=== EXERCISE INPUTS ===

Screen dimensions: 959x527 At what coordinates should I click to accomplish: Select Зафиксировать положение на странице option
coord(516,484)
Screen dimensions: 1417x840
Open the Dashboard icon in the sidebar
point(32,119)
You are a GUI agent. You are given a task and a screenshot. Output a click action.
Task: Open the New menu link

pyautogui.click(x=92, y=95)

===
=== EXERCISE INPUTS ===

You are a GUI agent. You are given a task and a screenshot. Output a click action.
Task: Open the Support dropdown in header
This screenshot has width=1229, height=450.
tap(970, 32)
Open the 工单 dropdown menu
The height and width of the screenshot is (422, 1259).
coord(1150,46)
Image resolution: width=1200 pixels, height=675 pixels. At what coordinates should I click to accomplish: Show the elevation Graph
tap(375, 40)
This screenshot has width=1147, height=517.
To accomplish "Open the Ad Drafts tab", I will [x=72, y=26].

===
=== EXERCISE INPUTS ===

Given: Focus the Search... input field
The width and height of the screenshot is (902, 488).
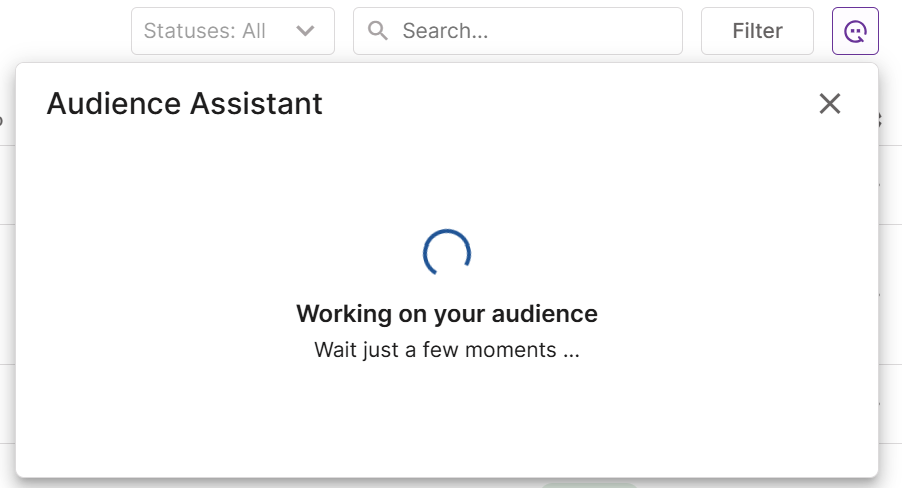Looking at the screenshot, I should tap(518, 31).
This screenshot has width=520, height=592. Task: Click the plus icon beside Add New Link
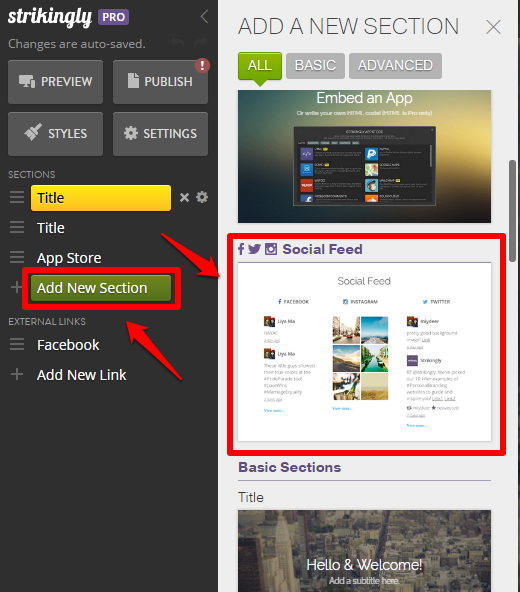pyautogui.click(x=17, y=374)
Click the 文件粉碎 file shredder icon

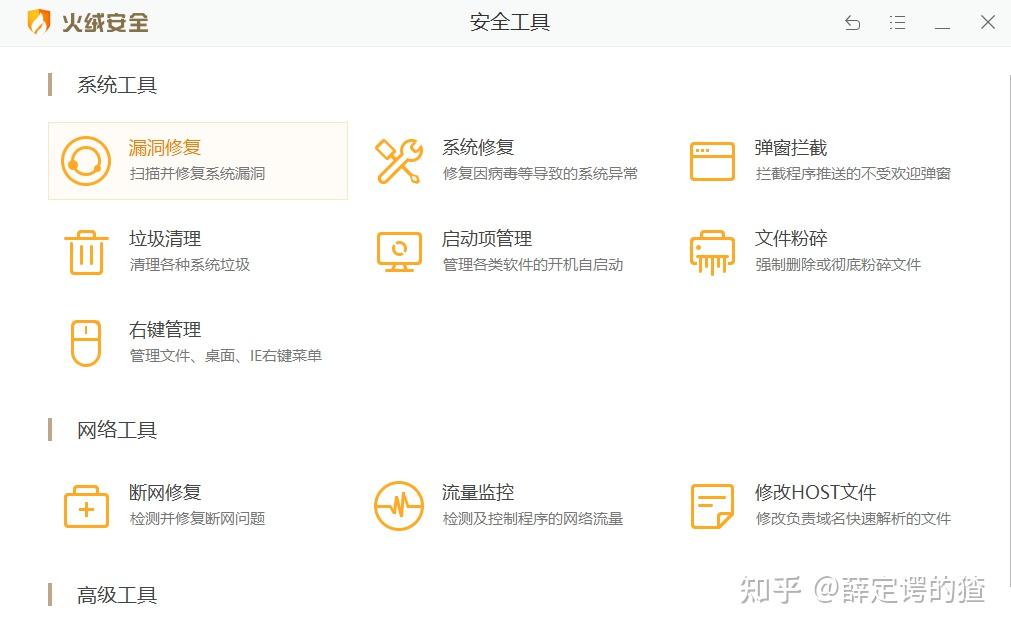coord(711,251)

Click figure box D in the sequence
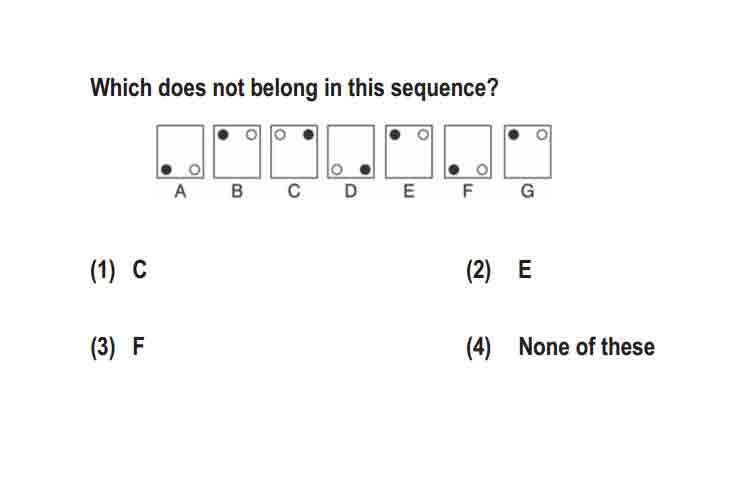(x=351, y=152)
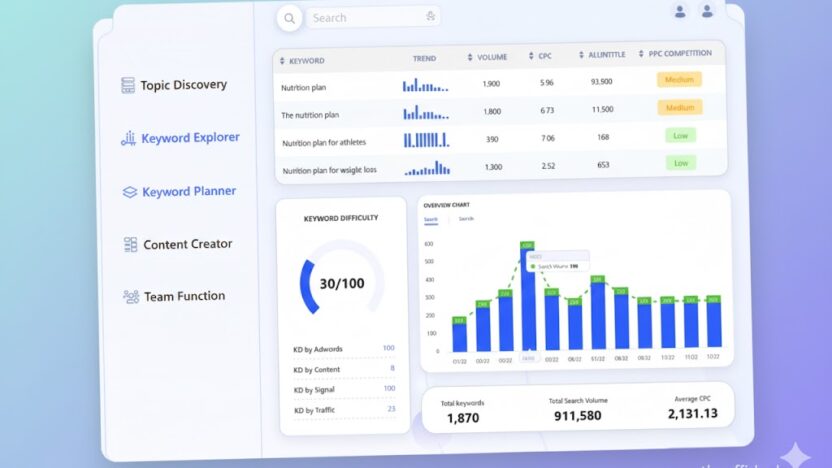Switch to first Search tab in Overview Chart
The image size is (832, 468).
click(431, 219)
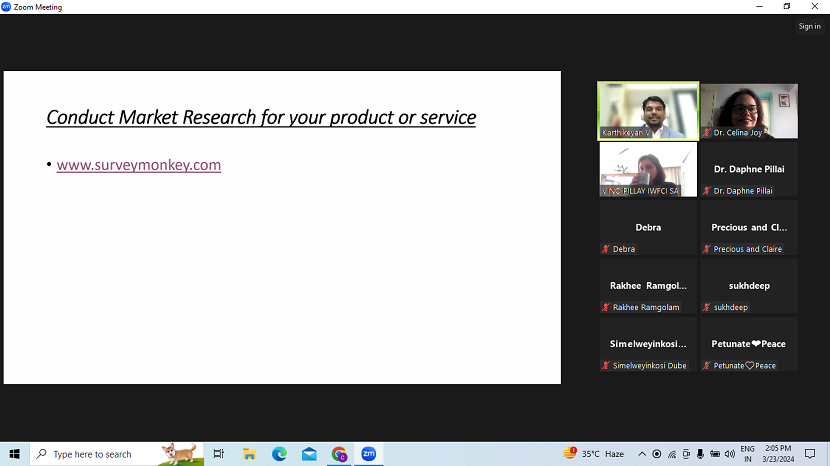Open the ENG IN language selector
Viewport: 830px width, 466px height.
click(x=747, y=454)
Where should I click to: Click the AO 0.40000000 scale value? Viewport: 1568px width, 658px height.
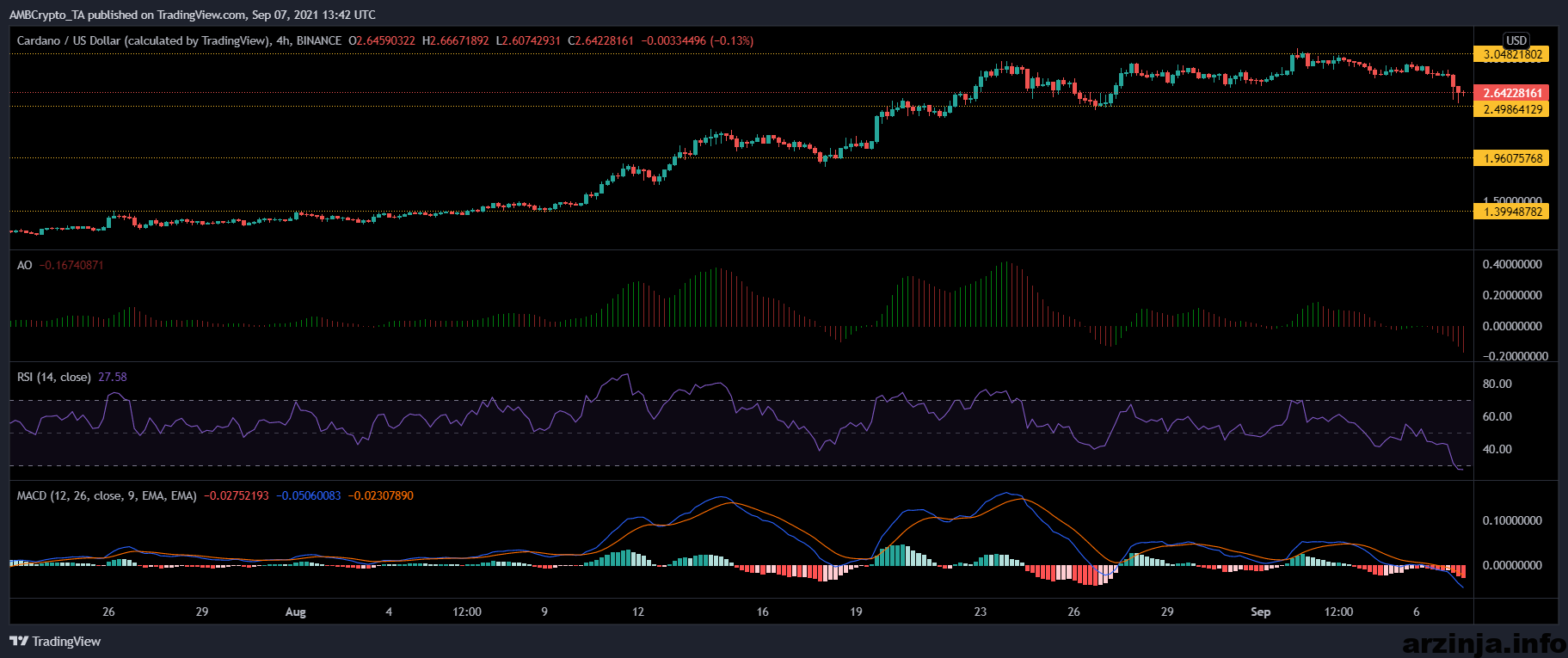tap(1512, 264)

===

Reprint exactly the lines above that start at the one with "This screenshot has width=1229, height=450." and end at the one with "This screenshot has width=1147, height=517.", keeping both and adding none.

● EXERCISE RESULT
This screenshot has width=1229, height=450.
tap(970, 32)
Open the 工单 dropdown menu
The height and width of the screenshot is (422, 1259).
coord(1150,46)
Image resolution: width=1200 pixels, height=675 pixels. At what coordinates should I click to accomplish: Show the elevation Graph
tap(375, 40)
This screenshot has width=1147, height=517.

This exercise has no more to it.